Thursday, February 22, 2018

Large fortunes through public assets

From Income Inequality Isn’t The Problem by David R. Henderson. An interesting discussion of the different forms, beneficial and destructive, of inequality. This is the interesting piece of information I did not know.
Now let’s consider the second figure. In the early 1940s, as a Congressman from Texas, this man defended the budget of the Federal Communications Commission when a more senior member of the House of Representatives was trying to cut it. So the FCC owed him a favor. One FCC official suggested the politician have his wife apply for a license for a radio station in the underserved Austin market. She did so and within a few weeks, the FCC granted her permission to buy the license from the current owners. She then applied for permission to increase its time of operation from daylight-hours-only to 24 hours a day and at a much better part of the AM spectrum—and the FCC granted her permission within a few weeks. The commission also prevented competitors from entering the Austin market.

These moves made Lyndon Johnson and his wife very rich. When he ran for President in 1964, the radio station accounted for over half of his $14-million net worth. This increase in his wealth added slightly to wealth inequality.
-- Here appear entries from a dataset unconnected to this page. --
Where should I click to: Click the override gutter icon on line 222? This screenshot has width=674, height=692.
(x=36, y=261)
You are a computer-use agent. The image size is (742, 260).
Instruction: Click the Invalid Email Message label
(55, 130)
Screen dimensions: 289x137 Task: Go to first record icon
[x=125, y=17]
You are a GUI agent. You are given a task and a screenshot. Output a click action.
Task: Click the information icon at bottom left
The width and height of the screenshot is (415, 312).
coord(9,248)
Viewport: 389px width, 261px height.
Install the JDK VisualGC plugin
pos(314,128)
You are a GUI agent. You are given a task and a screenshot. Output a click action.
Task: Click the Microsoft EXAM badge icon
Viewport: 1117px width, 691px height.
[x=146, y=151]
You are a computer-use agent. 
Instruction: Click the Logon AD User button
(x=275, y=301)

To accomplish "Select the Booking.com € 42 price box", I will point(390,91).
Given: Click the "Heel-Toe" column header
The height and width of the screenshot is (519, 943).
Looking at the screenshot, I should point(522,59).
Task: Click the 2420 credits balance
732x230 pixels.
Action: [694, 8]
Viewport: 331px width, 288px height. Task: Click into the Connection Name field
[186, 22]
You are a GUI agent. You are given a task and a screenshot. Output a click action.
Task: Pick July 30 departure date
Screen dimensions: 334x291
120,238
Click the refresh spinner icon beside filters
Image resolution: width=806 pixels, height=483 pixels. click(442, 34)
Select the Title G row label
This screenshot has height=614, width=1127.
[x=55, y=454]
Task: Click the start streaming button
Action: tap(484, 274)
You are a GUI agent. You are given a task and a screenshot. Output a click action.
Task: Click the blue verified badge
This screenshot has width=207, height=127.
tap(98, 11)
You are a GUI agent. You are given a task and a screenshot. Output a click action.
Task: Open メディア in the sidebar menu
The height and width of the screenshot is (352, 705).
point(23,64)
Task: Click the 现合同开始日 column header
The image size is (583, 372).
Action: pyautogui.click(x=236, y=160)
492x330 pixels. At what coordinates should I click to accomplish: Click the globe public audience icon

But customers in the Austin market were, due to the FCC restrictions on further radio stations, slightly less well off than if more stations had been allowed. When I tell this story to college audiences and ask them if they think there’s an important difference between McCulloch’s and Johnson’s methods of increasing wealth inequality, virtually all of them do, and few will defend the latter way.
$14 million in the 1960s? How much is that worth today? A different article sheds light. LBJs net worth in 2010 dollars was $98 Million.

Interesting to compare that to the net worth of the President who might be considered the archetype of the wealthy, privileged president, Franklin Delanor Roosevelt, acknowledged patrician with an inheritance of $60 million, acquired via inheritance and marriage.

So the son of poverty and public service (LBJ) had net wealth 50% greater than that of the silver spoon president FDR.

Kind of shocking that the "man of the people" president acquired the bulk of his immense fortune through "public service" and essentially via deep state bribery. But to be fair there are pretty obvious parallels of such rent seeking among certain politicians in recent years.